Herein, the synthesis, characterization, and anticancer activity of ruthenium(II) p-cymene complexes comprising naphthoyl thiourea-based ligands are described. The synthesized N^O and N^S chelating ruthenium(II) complexes (1–3) are fully characterized by elemental analysis and spectral (fourier transform-infrared, Ultraviolet-visible, nuclear magnetic resonance, mass) methods. The structure of complex 2 has been elucidated by employing single-crystal X-ray diffraction, which verifies the two bidentate N^O and N^S coordination of the thiourea ligand to two Ru(II) centers. All the complexes have been screened for their anticancer efficacy in breast (MCF-7), colon (HT-29), liver (HepG2) cancerous cells, and noncancerous kidney (Hek-293) cells. Among them, complex 2 with an IC₅₀ concentration of 3.59 ± 0.72 μm exhibits the most potent activity in HT-29 cells, surpassing the positive control, cisplatin. This may be due to the hydrophobic nature of the p-cymene moiety and electron-releasing methoxy group in the ligand scaffold.
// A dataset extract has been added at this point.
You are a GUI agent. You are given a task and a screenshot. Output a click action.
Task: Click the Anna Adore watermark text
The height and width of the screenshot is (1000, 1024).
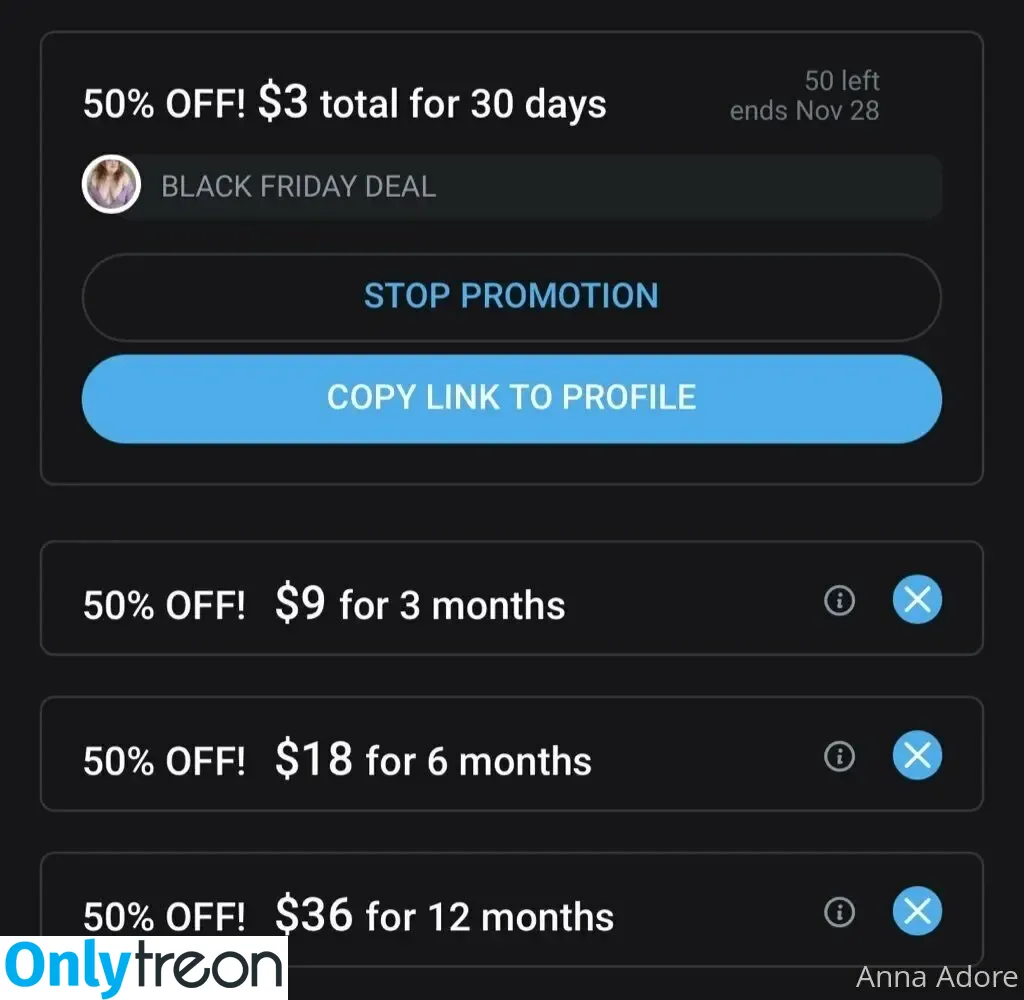[936, 977]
In addition, acridine orange-ethidium bromide and Hoechst labeling of all the complexes (1–3) on HT-29 cells reveal morphological alterations such as nuclear fragmentation and chromatin condensation resulting from the death of cancerous cells via apoptosis. Biochemical assays such as reactive oxygen species, mitochondrial membrane potential, and flow cytometry strongly confirm the cell death via mitochondrial dysfunction-mediated apoptosis.